As the trendiest of all buzzwords, blockchain even appears in many different memes. Though jokes about investors pouring money into whatever startups that involve blockchain are funny, it only goes to show how these types of buzzwords are losing their true value.
Invented in 2008, blockchain served as a sort of account book to the bitcoin. Bitcoin (also a very trendy term, we might add), is a system of currency not relying on banks, countries or outside institutions. This system is especially useful to people in developing countries that suffer from such issues as hyperinflation, not being able to exchange their currency or having to deal with black market in order to exchange. To make sure that all these currency exchanges are secure and safe, bitcoin is built on the blockchain that keeps a record of each transaction made using bitcoin. The records are transparent to everyone and people using this currency know they’re not being ripped off. These blocks of transaction information are just like bank statements giving people all the information they need to know.

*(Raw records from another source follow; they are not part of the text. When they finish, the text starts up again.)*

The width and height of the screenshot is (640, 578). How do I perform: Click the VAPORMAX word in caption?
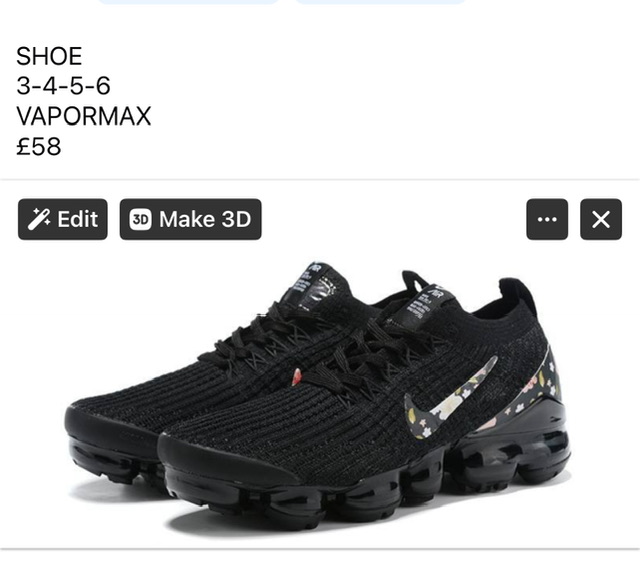84,116
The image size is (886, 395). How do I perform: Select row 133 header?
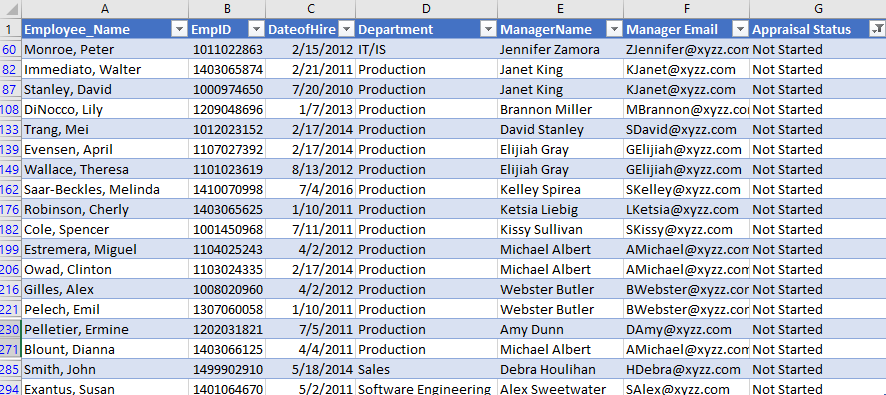(x=10, y=129)
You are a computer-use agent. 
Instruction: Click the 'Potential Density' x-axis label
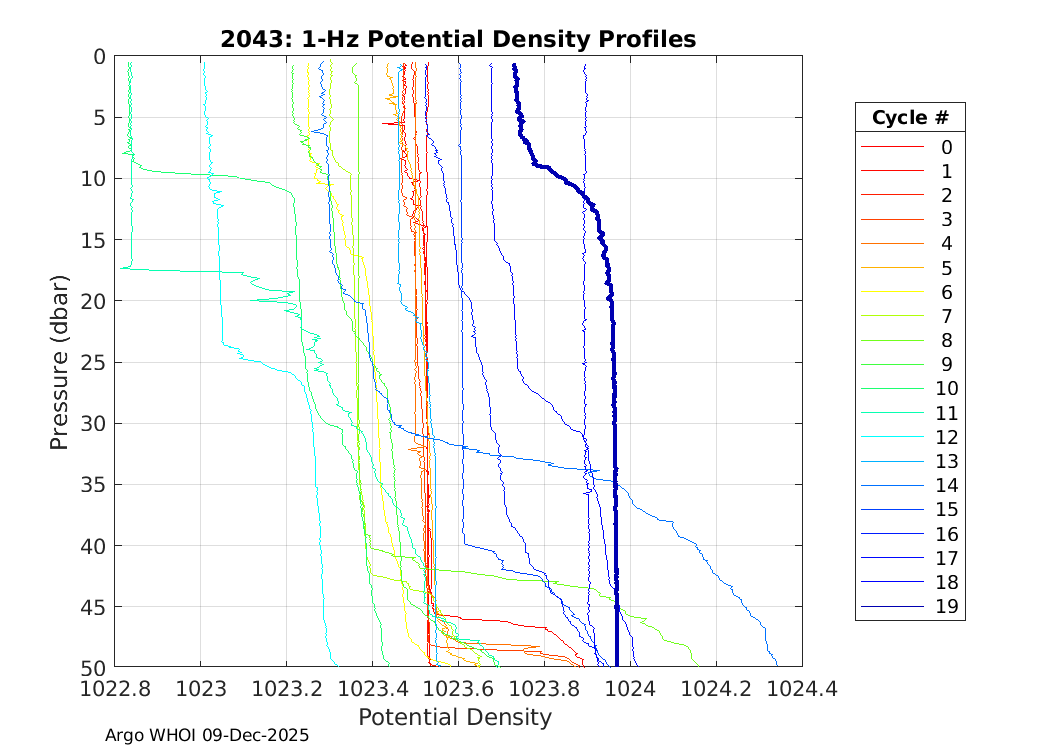coord(455,717)
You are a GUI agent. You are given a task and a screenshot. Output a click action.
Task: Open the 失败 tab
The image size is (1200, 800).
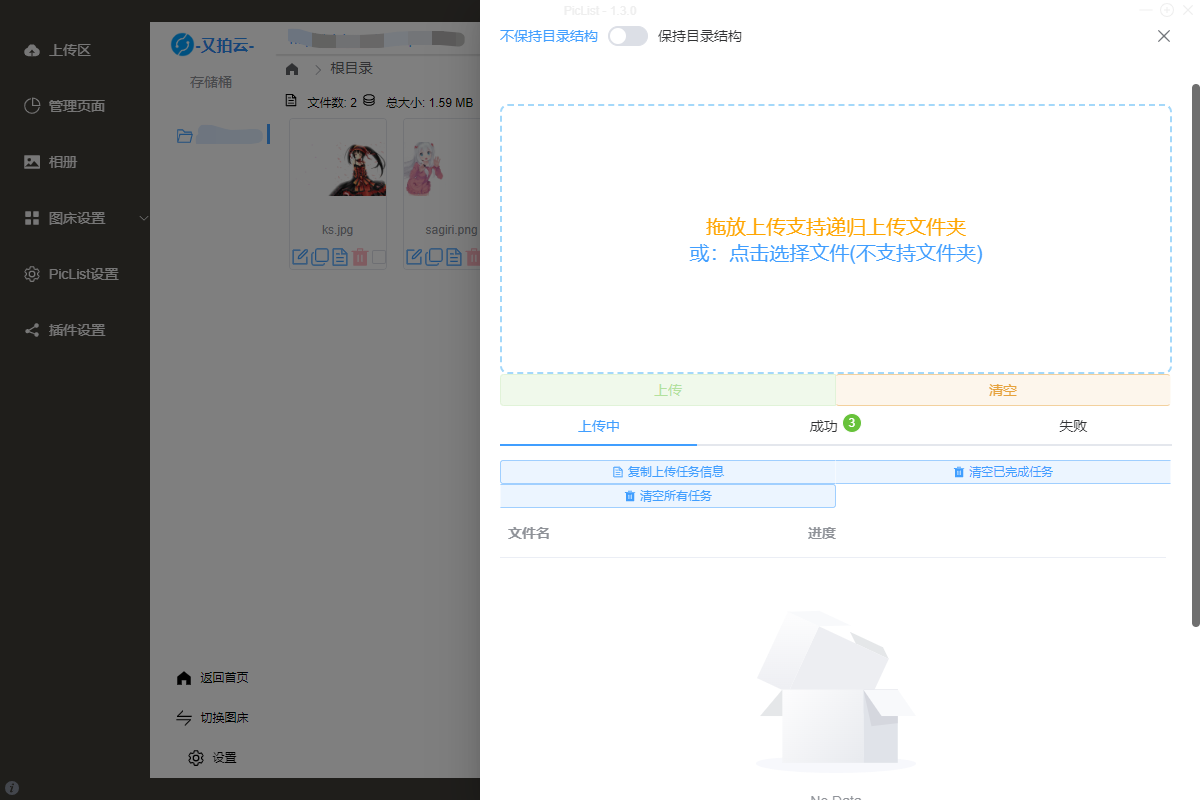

Because of the blockchain structure, it’s difficult to do any fraudulent activities with the currency. So, as a result, such institutions as banks started using blockchain technology to secure large payments and protect data. In 2016 October, Wells Fargo and The Commonwealth Bank of Australia were the first to use blockchain to pay for the shipment of cotton from the U.S. to China. Today, more businesses are looking into ways to use blockchain to secure even simple everyday tasks, like online shopping.
With the growing number of services and products provided online, the need to ensure equality across the Internet increased. So back in 2003, the principle of Net Neutrality was introduced. The concept states that Internet Service Provider or the government should treat all data transferred over their network the same way. They can’t discriminate or charge users differently based on user, website, platform, application, content or else. For instance, if there wasn’t Net Neutrality, an Internet Service Provider could prioritize the traffic of their music streaming service over Spotify’s. This would mean that you couldn’t listen to Spotify in the area since the service would be terrible and you would be forced to use Internet Provider’s service.
Though this term isn’t new, the question of it is always raised when debating the ethics of Internet service business and protection of equality. In 2010, the Federal Communications Commission (FCC) attempted to fight various threats to reinforce Net Neutrality with a set of Open Internet rules. However, the rules were full of legal and practical holes and in 2014, they were overturned. A year later, the FCC tried again with newly produced regulations, but the new Chair of FCC repealed them, despite large resistance from the community. This doesn’t mean though, that Net Neutrality is dead. Today, Democrats in the U.S. are fighting hard for the protection of Net Neutrality and to create a single legislative solution for it. According to them, the Internet promises innovation, freedom and creativity and there shouldn’t be gatekeepers to take that away.